THE RECORDS –
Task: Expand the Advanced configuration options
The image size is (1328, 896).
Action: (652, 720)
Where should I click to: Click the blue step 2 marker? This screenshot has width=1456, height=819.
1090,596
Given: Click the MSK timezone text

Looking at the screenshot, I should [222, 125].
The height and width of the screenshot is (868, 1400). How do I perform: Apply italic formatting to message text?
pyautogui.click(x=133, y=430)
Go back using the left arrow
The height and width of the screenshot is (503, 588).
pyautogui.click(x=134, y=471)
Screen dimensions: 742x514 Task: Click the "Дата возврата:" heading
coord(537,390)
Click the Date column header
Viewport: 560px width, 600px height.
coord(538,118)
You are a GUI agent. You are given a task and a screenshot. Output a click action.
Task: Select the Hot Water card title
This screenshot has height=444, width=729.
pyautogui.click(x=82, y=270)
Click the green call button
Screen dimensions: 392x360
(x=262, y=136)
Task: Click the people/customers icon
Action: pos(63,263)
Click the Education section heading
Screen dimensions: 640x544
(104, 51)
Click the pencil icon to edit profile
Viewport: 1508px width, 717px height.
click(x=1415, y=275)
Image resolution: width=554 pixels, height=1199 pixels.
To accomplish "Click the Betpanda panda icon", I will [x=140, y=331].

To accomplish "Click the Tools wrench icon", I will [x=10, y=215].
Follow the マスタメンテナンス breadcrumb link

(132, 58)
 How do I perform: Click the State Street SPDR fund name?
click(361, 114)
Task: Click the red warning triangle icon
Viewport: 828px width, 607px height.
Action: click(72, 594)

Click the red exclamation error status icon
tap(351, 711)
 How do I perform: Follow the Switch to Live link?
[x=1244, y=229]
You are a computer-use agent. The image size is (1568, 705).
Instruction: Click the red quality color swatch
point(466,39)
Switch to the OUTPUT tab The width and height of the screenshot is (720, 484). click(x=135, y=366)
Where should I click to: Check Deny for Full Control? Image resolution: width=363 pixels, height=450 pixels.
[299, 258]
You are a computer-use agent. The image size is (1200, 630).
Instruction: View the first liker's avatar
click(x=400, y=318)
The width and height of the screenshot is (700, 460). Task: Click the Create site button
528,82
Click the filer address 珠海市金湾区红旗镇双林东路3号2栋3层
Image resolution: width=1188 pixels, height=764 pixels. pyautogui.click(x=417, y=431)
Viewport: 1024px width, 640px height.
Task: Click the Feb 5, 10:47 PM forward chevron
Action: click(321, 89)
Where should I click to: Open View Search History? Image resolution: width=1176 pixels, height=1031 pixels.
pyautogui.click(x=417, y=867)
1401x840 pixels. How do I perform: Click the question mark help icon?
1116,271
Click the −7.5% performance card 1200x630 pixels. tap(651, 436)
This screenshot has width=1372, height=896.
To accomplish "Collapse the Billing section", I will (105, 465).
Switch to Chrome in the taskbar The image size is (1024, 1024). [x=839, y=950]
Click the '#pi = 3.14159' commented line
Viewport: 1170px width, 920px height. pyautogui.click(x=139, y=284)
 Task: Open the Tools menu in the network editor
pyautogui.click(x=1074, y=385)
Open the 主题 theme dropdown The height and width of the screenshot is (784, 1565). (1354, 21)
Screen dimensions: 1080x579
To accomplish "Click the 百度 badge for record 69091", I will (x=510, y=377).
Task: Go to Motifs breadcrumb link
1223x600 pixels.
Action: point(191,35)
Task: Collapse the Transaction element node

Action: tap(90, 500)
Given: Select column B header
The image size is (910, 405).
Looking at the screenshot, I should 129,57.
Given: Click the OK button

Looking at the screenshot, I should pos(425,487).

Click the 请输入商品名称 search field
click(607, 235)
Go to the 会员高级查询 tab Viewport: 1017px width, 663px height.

TASK TO CARRY OUT –
Reproduce all of the records above verbatim, line for line.

EXERCISE RESULT –
Task: Expand the Advanced configuration options
The image size is (1328, 896).
Action: (652, 720)
Where should I click to: Click the blue step 2 marker? This screenshot has width=1456, height=819.
1090,596
Given: Click the MSK timezone text

Looking at the screenshot, I should [222, 125].
The height and width of the screenshot is (868, 1400). How do I perform: Apply italic formatting to message text?
pyautogui.click(x=133, y=430)
Go back using the left arrow
The height and width of the screenshot is (503, 588).
pyautogui.click(x=134, y=471)
Screen dimensions: 742x514 Task: Click the "Дата возврата:" heading
coord(537,390)
Click the Date column header
Viewport: 560px width, 600px height.
coord(538,118)
You are a GUI agent. You are given a task and a screenshot. Output a click action.
Task: Select the Hot Water card title
This screenshot has height=444, width=729.
pyautogui.click(x=82, y=270)
Click the green call button
Screen dimensions: 392x360
(x=262, y=136)
Task: Click the people/customers icon
Action: pos(63,263)
Click the Education section heading
Screen dimensions: 640x544
(104, 51)
Click the pencil icon to edit profile
Viewport: 1508px width, 717px height.
click(x=1415, y=275)
Image resolution: width=554 pixels, height=1199 pixels.
To accomplish "Click the Betpanda panda icon", I will [x=140, y=331].

To accomplish "Click the Tools wrench icon", I will [x=10, y=215].
Follow the マスタメンテナンス breadcrumb link

(132, 58)
 How do I perform: Click the State Street SPDR fund name?
click(361, 114)
Task: Click the red warning triangle icon
Viewport: 828px width, 607px height.
Action: click(72, 594)

Click the red exclamation error status icon
tap(351, 711)
 How do I perform: Follow the Switch to Live link?
[x=1244, y=229]
You are a computer-use agent. The image size is (1568, 705).
Instruction: Click the red quality color swatch
point(466,39)
Switch to the OUTPUT tab The width and height of the screenshot is (720, 484). click(x=135, y=366)
Where should I click to: Check Deny for Full Control? Image resolution: width=363 pixels, height=450 pixels.
[299, 258]
You are a computer-use agent. The image size is (1200, 630).
Instruction: View the first liker's avatar
click(x=400, y=318)
The width and height of the screenshot is (700, 460). Task: Click the Create site button
528,82
Click the filer address 珠海市金湾区红旗镇双林东路3号2栋3层
Image resolution: width=1188 pixels, height=764 pixels. pyautogui.click(x=417, y=431)
Viewport: 1024px width, 640px height.
Task: Click the Feb 5, 10:47 PM forward chevron
Action: click(321, 89)
Where should I click to: Open View Search History? Image resolution: width=1176 pixels, height=1031 pixels.
pyautogui.click(x=417, y=867)
1401x840 pixels. How do I perform: Click the question mark help icon?
1116,271
Click the −7.5% performance card 1200x630 pixels. tap(651, 436)
This screenshot has width=1372, height=896.
To accomplish "Collapse the Billing section", I will (105, 465).
Switch to Chrome in the taskbar The image size is (1024, 1024). [x=839, y=950]
Click the '#pi = 3.14159' commented line
Viewport: 1170px width, 920px height. pyautogui.click(x=139, y=284)
 Task: Open the Tools menu in the network editor
pyautogui.click(x=1074, y=385)
Open the 主题 theme dropdown The height and width of the screenshot is (784, 1565). (1354, 21)
Screen dimensions: 1080x579
To accomplish "Click the 百度 badge for record 69091", I will (x=510, y=377).
Task: Go to Motifs breadcrumb link
1223x600 pixels.
Action: point(191,35)
Task: Collapse the Transaction element node

Action: tap(90, 500)
Given: Select column B header
The image size is (910, 405).
Looking at the screenshot, I should 129,57.
Given: Click the OK button

Looking at the screenshot, I should pos(425,487).

Click the 请输入商品名称 search field
click(607, 235)
Go to the 会员高级查询 tab Viewport: 1017px width, 663px height.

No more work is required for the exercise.